Porque la vida real, la vida verdadera, nunca ha sido ni será bastante para colmar los deseos humanos. Y porque sin esa insatisfacción vital que las mentiras de la literatura a la vez azuzan y aplacan nunca hay auténtico progreso. La fantasía de que estamos dotados es un don demoníaco. Está continuamente abriendo un abismo entre lo que somos y lo que quisiéramos ser, entre lo que tenemos y lo que deseamos. Pero la imaginación ha concebido un astuto y sutil paliativo para ese divorcio inevitable entre nuestra realidad limitada y nuestros apetitos desmedidos: la ficción. Gracias a ella somos más y somos otros sin dejar de ser los mismos. En ella nos disolvemos y multiplicamos, viviendo muchas más vidas de la que tenemos y de las que podíamos vivir si permaneciéramos confinados en lo verídico, sin salir de la cárcel de la historia.
La recomposición del pasado que opera la literatura es casi siempre falaz. La verdad literaria es una y otra la verdad histórica. Pero, aunque esté repleta de mentiras – o más bien, por ello mismo- la literatura cuenta la historia que la historia que escriben los historiadores no sabe ni puede contar. Porque los fraudes, embaucos y exageraciones de la literatura narrativa sirven para expresar verdades profundas e inquietantes que sólo de esta manera sesgada ven la luz. Para casi todos los escritores la memoria es el punto de partida de la fantasía, el trampolín que dispara la imaginación en su vuelo impredecible hacia la ficción. Recuerdos e invenciones se mezclan en la literatura de creación de manera a menudo inextricable para el propio autor, quien, aunque pretenda lo contrario, sabe que la recuperación del tiempo perdido que puede llevar a cabo la literatura es siempre un simulacro, una ficción en la que lo recordado se disuelve en lo soñado.
En tanto que la novela se rebela y transgrede la vida, aquellos géneros no pueden dejar de ser sus siervos. La noción de verdad o mentira funciona de manera distinta en cada caso. Para el periodismo o la historia la verdad depende del cotejo entre lo escrito y la realidad que lo inspira. A más cercanía, más verdad, y a más distancia, más mentira. Toda buena novela dice la verdad y toda mala novela miente.

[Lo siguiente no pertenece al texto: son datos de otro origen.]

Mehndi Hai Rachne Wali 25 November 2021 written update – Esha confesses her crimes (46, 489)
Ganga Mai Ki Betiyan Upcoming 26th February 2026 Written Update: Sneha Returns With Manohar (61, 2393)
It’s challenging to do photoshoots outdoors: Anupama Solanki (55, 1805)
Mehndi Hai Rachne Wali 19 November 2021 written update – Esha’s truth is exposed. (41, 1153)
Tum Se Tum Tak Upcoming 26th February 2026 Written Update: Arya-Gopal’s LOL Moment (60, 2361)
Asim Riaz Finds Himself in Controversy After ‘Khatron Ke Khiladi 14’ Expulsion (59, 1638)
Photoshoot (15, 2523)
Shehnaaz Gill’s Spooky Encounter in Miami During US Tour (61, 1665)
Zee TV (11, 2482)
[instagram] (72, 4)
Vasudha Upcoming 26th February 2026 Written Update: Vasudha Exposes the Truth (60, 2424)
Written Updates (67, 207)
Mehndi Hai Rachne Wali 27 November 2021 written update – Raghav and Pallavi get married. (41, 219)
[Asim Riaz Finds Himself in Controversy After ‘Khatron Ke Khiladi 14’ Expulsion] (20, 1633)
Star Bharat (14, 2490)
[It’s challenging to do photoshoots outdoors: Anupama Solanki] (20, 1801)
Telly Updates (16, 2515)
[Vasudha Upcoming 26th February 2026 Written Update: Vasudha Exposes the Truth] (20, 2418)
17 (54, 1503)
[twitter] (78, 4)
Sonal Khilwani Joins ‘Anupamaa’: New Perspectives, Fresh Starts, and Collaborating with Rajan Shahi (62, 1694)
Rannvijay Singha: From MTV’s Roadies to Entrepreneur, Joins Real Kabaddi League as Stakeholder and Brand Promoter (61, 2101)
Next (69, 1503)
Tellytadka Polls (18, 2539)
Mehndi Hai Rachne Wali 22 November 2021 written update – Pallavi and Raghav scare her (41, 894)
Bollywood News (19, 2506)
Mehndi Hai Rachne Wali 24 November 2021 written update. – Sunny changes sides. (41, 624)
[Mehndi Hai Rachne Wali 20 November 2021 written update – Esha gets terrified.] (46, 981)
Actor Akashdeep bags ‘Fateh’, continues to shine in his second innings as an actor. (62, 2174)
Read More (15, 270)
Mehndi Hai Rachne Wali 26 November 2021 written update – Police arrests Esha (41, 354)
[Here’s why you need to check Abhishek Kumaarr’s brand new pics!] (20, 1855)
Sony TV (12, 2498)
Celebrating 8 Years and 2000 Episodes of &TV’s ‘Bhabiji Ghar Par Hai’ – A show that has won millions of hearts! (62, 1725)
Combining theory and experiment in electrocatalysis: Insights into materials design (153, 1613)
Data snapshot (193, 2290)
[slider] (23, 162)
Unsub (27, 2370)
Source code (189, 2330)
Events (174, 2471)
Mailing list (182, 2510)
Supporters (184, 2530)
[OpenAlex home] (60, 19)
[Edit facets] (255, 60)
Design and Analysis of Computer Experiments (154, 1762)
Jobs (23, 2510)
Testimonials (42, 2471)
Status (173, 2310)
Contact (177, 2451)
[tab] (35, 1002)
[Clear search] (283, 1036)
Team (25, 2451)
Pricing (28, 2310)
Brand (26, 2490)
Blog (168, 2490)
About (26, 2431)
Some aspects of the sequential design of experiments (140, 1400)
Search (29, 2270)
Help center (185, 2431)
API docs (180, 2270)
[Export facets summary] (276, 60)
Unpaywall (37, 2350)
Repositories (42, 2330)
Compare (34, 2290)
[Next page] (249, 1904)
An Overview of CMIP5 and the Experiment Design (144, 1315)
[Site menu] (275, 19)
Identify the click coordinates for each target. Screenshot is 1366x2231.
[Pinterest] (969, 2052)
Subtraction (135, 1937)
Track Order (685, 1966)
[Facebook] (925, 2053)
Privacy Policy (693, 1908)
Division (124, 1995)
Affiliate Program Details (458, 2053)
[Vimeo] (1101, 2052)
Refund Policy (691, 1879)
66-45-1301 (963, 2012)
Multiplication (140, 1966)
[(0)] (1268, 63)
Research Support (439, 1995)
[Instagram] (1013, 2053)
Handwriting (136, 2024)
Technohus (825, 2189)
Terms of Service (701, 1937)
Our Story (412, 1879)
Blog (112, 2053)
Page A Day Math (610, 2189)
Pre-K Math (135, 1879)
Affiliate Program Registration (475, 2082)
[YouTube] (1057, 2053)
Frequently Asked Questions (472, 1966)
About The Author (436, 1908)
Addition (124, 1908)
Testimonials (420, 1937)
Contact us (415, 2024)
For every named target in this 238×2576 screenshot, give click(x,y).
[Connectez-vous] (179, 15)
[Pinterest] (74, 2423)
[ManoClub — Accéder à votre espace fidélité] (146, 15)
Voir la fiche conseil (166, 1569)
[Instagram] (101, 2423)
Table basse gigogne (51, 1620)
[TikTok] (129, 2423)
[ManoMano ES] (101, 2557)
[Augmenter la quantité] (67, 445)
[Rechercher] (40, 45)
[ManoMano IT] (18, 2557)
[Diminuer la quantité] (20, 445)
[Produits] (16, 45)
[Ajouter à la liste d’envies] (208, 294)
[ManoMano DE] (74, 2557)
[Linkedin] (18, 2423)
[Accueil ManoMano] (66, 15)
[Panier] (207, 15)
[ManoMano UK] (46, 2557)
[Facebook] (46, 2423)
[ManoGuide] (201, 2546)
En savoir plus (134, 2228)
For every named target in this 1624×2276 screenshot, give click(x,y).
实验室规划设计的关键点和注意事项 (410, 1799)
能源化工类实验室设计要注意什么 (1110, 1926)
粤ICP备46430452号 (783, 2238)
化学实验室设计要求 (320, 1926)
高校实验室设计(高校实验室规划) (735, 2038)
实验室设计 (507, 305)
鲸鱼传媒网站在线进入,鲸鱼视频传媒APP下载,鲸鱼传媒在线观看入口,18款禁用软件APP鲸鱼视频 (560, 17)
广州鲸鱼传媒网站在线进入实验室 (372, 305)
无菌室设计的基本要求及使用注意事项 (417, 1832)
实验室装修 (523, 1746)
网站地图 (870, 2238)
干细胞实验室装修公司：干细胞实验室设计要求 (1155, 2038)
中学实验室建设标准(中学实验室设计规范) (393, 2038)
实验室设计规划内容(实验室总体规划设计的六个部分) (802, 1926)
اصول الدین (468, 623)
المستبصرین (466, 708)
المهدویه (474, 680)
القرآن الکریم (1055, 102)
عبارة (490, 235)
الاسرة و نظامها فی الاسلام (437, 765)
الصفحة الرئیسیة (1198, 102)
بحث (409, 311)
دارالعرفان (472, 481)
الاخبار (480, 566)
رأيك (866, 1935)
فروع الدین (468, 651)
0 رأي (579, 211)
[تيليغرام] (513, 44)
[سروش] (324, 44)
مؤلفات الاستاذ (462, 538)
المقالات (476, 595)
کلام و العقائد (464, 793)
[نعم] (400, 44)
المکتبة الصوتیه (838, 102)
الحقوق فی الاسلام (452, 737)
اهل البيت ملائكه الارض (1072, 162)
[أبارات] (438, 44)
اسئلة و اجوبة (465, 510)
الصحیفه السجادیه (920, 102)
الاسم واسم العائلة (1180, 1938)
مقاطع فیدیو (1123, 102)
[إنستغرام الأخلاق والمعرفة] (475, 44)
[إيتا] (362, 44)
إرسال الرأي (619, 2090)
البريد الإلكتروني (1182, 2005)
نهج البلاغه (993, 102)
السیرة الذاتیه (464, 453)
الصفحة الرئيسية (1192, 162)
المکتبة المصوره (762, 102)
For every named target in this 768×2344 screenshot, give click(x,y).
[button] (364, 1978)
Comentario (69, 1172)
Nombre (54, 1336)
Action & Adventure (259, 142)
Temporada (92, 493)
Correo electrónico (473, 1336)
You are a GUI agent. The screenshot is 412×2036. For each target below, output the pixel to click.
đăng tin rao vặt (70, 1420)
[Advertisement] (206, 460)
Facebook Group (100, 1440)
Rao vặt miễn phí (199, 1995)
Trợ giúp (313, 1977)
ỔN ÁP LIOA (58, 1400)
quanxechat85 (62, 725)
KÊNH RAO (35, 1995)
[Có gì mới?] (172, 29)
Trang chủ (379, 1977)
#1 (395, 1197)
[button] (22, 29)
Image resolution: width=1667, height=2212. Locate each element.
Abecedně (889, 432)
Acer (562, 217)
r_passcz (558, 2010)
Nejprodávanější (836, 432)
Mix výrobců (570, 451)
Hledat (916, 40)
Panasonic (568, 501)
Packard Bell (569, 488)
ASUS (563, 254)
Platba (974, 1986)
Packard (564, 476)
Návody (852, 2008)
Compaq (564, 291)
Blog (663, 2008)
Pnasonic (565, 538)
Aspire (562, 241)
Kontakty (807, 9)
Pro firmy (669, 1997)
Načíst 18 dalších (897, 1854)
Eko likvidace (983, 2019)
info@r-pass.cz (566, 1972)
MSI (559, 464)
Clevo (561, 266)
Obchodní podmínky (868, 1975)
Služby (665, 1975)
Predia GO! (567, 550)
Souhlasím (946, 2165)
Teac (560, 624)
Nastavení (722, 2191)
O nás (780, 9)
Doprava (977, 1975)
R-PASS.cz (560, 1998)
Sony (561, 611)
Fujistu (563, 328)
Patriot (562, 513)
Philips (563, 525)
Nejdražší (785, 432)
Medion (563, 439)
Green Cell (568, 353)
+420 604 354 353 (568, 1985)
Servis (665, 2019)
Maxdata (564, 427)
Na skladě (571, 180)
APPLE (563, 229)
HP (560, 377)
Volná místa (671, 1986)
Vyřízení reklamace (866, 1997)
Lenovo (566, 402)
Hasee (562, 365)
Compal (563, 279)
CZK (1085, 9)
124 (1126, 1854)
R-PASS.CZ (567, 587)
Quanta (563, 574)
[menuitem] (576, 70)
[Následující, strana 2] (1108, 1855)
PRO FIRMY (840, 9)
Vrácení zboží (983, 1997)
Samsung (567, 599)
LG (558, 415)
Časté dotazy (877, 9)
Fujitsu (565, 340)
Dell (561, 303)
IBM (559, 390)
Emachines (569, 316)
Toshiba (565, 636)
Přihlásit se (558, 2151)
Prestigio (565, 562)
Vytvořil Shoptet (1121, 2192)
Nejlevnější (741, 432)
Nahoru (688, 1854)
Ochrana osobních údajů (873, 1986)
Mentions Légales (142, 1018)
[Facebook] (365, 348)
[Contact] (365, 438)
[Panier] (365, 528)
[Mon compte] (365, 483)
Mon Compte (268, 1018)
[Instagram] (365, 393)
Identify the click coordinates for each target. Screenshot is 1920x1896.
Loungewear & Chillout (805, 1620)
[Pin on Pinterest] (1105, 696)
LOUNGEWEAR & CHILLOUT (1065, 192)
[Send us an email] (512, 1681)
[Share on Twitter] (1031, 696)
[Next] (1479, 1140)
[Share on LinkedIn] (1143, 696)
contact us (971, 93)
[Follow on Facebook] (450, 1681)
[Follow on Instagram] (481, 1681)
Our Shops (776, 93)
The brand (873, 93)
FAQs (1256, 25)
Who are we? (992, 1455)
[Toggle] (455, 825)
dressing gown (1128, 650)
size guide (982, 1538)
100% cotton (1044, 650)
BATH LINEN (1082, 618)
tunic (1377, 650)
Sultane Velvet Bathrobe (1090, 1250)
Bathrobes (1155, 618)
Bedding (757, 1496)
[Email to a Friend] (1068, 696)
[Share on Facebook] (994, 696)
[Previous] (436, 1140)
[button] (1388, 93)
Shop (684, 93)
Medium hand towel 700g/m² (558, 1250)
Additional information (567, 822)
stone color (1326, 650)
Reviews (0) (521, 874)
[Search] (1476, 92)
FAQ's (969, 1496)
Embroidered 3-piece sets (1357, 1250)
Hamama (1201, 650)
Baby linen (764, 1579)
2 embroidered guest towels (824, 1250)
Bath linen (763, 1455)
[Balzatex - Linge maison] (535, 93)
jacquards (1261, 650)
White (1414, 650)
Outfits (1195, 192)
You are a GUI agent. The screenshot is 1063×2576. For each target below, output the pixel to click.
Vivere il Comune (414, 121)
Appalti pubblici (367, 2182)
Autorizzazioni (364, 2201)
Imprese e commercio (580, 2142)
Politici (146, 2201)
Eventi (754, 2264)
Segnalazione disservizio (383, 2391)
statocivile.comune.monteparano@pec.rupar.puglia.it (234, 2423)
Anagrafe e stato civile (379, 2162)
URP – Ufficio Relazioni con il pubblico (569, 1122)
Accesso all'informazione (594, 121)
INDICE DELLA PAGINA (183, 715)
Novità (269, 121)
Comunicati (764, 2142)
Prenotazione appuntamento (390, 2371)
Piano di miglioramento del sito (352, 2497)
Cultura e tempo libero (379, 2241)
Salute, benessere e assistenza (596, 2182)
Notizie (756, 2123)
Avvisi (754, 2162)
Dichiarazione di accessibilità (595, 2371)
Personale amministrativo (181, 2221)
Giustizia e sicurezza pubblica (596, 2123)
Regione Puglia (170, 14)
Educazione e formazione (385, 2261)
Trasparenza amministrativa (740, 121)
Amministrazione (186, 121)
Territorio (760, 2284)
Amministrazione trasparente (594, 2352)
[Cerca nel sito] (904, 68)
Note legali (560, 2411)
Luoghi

Porque “decir la verdad” para una novela significa hacer vivir al lector una ilusión y “mentir” ser incapaz de lograr esa superchería. Sin ilusión no hay novela.
(Borges): El libro es una extensión de la imaginación y de su memoria; así como el arado lo es de la mano y la espada y la llave.
-Hacer literatura consiste en contar una pequeña mentira para decir una gran verdad (anónimo).
-(V. Consolo).La literatura es una forma de ausencia.La soledad que requiere es una especie de marginación voluntaria. La literatura es la única que puede escribir la contrahistoria. La literatura no juzga. Simplemente restituye los pliegues y las zonas no iluminadas de la historia, que se dedica a los grandes acontecimientos.